- Opening Delimiter -

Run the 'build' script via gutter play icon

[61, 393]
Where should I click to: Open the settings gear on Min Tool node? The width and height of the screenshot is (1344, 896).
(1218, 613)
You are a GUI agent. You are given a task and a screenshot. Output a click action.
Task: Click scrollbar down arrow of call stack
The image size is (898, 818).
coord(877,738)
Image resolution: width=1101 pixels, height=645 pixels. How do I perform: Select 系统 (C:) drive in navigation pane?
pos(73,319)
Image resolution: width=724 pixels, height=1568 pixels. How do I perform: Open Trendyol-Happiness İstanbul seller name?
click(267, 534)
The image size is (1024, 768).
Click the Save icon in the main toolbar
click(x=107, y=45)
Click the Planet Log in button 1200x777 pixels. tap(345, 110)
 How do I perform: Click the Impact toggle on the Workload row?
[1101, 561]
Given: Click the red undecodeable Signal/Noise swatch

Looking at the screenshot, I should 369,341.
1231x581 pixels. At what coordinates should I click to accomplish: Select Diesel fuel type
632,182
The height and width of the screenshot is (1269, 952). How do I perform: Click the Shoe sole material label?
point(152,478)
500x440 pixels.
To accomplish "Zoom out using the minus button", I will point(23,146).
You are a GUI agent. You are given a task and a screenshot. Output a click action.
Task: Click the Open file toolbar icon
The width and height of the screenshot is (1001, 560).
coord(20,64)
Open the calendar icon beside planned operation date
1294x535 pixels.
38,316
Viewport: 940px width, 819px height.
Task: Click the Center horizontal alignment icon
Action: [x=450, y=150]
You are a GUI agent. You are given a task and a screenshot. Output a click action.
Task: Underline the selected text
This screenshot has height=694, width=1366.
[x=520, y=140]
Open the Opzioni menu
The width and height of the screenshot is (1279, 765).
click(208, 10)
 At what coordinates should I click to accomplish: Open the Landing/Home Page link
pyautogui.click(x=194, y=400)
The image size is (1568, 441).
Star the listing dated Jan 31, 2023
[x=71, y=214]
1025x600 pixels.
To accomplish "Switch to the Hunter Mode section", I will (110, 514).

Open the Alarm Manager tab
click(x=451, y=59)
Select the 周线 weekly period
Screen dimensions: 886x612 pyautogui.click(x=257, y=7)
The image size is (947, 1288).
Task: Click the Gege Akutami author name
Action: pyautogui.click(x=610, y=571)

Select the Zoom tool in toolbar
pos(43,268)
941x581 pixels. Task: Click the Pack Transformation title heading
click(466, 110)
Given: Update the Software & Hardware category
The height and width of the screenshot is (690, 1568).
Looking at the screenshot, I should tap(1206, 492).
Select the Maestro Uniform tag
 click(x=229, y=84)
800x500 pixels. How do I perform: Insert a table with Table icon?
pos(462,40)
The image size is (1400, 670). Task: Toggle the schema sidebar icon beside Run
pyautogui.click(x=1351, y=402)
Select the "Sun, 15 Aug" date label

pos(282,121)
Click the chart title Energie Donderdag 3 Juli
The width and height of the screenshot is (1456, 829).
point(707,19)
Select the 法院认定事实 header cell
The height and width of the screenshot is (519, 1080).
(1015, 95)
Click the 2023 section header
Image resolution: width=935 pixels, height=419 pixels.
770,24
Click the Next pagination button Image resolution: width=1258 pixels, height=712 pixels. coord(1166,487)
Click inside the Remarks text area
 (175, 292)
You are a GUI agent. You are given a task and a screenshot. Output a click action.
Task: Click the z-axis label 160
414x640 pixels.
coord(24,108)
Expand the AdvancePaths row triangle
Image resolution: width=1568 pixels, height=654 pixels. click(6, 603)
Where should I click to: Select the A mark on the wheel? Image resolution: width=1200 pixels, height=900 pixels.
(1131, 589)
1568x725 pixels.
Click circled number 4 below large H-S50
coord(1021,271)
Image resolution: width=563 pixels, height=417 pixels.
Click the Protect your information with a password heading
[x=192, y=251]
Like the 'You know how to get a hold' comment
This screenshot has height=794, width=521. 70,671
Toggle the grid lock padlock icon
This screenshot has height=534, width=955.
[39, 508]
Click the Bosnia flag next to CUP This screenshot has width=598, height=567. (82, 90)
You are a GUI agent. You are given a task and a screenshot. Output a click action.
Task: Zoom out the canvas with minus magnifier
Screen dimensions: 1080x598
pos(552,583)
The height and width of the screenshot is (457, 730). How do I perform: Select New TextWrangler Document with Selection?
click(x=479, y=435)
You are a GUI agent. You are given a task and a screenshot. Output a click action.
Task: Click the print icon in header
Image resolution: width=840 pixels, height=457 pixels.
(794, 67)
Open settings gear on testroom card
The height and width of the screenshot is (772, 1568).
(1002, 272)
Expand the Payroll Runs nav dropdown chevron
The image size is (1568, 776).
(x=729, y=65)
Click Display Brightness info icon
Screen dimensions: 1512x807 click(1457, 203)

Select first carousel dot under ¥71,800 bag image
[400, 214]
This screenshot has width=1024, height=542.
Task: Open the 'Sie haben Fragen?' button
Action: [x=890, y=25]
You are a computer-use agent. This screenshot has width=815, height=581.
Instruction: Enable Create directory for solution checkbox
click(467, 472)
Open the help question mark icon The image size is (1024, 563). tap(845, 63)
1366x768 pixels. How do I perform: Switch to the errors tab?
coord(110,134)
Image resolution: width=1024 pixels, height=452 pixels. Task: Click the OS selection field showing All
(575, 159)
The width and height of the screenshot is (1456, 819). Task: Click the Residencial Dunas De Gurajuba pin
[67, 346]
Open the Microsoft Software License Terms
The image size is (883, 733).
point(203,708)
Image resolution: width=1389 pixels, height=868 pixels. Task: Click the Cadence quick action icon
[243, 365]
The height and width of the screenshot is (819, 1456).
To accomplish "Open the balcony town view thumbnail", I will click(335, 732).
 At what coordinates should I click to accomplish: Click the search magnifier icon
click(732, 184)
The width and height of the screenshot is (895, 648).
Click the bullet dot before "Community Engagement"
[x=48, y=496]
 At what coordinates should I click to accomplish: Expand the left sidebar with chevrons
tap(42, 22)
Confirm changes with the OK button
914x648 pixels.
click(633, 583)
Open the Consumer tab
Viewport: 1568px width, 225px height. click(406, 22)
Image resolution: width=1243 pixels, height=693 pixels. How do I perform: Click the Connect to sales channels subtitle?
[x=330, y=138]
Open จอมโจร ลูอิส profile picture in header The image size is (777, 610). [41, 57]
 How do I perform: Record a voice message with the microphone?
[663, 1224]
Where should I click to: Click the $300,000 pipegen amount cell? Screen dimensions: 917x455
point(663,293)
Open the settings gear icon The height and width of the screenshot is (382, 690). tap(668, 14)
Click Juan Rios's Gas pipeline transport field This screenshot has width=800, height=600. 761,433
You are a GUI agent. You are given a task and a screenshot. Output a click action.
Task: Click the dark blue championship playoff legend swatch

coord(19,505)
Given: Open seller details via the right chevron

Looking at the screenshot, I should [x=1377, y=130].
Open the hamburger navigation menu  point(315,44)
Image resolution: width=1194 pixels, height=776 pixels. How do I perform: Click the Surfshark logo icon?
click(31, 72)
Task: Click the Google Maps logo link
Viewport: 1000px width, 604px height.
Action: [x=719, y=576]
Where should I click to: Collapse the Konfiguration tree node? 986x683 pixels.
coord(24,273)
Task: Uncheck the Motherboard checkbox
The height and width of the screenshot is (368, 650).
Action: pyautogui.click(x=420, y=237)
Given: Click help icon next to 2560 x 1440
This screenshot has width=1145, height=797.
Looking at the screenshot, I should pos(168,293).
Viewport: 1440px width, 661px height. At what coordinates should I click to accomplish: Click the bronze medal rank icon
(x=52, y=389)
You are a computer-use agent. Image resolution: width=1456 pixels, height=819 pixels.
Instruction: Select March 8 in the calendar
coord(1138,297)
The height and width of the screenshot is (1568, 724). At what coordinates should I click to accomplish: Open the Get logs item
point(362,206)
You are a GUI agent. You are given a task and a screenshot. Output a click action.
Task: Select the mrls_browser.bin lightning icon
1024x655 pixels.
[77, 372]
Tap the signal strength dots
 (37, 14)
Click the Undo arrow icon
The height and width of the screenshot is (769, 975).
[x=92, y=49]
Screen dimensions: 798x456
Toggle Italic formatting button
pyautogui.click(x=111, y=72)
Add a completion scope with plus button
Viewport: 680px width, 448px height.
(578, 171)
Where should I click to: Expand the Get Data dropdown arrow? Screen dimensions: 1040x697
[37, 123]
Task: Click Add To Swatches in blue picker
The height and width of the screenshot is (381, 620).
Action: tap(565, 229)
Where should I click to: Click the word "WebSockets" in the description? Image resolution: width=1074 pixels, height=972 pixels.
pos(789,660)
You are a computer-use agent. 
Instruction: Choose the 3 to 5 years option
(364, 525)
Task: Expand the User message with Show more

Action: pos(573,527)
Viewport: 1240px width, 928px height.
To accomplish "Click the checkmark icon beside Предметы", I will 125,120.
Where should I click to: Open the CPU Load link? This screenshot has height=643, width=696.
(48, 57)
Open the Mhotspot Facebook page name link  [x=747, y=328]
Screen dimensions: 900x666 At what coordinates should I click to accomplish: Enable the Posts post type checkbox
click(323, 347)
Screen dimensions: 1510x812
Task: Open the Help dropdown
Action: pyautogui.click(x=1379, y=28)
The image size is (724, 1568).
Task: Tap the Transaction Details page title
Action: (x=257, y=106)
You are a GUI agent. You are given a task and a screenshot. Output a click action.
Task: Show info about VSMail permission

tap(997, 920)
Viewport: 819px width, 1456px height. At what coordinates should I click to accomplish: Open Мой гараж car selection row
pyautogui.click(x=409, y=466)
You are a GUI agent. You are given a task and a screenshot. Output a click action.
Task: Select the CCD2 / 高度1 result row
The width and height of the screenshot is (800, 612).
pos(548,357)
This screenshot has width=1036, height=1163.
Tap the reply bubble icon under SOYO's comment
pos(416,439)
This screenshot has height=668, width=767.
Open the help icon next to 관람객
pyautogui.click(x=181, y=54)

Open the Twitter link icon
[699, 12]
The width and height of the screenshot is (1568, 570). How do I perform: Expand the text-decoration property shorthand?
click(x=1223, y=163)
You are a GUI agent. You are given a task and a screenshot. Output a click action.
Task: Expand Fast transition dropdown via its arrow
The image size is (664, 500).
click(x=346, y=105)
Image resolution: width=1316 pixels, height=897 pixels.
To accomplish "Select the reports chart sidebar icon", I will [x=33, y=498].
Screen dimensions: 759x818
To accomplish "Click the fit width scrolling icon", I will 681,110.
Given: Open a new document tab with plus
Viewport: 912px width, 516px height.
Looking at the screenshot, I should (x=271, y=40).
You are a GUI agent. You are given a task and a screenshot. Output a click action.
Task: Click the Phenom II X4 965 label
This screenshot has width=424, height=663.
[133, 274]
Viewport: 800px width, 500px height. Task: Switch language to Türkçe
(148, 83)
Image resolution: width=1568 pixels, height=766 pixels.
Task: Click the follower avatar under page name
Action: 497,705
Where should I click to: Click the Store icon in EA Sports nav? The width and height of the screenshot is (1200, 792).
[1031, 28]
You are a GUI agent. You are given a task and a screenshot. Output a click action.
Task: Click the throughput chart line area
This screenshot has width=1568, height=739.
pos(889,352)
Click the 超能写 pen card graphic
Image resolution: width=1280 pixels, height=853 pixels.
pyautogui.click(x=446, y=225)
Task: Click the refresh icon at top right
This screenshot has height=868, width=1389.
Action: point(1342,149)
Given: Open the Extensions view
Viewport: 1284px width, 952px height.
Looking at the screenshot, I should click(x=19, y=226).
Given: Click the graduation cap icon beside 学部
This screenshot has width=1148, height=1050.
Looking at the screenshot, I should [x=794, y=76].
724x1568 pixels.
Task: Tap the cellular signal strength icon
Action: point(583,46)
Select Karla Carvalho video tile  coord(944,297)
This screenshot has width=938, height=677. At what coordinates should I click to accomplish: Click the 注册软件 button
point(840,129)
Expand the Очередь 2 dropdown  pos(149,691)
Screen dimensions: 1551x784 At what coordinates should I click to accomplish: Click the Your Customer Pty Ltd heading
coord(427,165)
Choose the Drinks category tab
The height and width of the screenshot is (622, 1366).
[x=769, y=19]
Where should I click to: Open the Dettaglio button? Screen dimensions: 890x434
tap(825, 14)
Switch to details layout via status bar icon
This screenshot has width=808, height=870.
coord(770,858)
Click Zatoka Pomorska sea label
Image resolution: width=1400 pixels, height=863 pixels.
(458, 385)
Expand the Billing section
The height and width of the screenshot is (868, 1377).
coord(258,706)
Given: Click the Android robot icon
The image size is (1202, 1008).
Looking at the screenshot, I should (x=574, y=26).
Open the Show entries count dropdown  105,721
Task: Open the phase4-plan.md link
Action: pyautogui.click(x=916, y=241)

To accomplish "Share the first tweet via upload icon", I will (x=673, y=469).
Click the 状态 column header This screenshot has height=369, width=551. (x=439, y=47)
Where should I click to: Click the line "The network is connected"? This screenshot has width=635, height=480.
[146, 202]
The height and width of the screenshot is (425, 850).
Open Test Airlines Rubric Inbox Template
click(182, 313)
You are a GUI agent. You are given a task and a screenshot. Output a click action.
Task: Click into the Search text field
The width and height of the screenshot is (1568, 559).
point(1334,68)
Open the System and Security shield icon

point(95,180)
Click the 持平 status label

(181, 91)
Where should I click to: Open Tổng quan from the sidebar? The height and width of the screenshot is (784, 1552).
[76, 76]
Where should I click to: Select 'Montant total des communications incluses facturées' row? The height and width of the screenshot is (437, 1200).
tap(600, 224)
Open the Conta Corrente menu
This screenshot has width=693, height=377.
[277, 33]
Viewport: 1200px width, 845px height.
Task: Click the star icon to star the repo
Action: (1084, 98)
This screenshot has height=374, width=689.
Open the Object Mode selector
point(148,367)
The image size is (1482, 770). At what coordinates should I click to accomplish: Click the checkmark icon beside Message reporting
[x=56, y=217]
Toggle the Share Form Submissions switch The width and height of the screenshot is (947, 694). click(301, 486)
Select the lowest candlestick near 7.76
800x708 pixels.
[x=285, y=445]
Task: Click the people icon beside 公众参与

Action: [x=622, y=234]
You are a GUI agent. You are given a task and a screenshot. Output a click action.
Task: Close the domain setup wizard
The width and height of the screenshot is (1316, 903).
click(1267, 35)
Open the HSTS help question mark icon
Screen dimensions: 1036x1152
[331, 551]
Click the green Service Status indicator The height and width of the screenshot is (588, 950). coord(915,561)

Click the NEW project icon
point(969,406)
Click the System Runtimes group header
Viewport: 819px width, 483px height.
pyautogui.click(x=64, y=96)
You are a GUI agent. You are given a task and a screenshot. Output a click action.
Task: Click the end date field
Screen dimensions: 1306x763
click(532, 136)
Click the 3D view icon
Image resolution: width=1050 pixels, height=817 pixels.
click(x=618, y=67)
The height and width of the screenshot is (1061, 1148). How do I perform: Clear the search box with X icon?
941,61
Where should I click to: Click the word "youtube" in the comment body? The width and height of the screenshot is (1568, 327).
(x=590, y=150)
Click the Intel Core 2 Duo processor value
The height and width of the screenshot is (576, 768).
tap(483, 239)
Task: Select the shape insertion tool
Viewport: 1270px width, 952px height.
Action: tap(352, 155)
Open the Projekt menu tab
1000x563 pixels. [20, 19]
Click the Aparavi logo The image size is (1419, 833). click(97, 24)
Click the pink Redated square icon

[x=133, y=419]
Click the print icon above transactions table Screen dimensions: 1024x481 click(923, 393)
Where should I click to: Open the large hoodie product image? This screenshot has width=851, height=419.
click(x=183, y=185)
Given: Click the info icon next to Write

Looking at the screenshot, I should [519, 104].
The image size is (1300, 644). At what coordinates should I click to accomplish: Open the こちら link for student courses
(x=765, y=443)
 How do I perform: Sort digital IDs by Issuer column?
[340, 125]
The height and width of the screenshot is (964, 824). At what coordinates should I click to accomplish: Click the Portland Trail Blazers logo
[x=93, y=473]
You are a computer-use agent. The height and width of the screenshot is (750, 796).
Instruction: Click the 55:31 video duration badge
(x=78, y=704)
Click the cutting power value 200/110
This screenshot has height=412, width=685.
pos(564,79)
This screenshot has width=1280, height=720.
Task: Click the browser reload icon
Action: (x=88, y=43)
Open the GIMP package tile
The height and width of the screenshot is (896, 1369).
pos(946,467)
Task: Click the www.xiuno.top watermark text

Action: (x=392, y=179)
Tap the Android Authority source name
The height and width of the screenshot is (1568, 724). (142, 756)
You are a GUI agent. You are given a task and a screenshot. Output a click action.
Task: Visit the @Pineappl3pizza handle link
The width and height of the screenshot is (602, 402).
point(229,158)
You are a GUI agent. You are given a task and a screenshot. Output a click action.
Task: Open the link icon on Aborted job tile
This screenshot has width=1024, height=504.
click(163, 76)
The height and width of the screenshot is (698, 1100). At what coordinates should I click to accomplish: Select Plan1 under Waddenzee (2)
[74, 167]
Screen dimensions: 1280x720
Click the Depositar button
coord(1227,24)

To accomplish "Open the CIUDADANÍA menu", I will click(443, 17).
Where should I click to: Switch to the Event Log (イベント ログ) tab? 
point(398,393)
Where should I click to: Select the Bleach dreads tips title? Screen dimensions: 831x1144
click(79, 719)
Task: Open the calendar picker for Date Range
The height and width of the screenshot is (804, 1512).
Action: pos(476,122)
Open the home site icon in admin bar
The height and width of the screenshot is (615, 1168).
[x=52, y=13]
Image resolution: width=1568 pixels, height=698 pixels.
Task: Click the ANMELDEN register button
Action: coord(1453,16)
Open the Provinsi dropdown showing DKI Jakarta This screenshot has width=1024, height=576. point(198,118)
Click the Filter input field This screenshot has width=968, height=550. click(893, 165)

- Closing Delimiter -

Transcribe the lines above between the line holding "Select Karla Carvalho" and the line holding "Expand the Очередь", inclusive, exactly as they stand and with nothing added.

Select Karla Carvalho video tile  coord(944,297)
This screenshot has width=938, height=677. At what coordinates should I click to accomplish: Click the 注册软件 button
point(840,129)
Expand the Очередь 2 dropdown  pos(149,691)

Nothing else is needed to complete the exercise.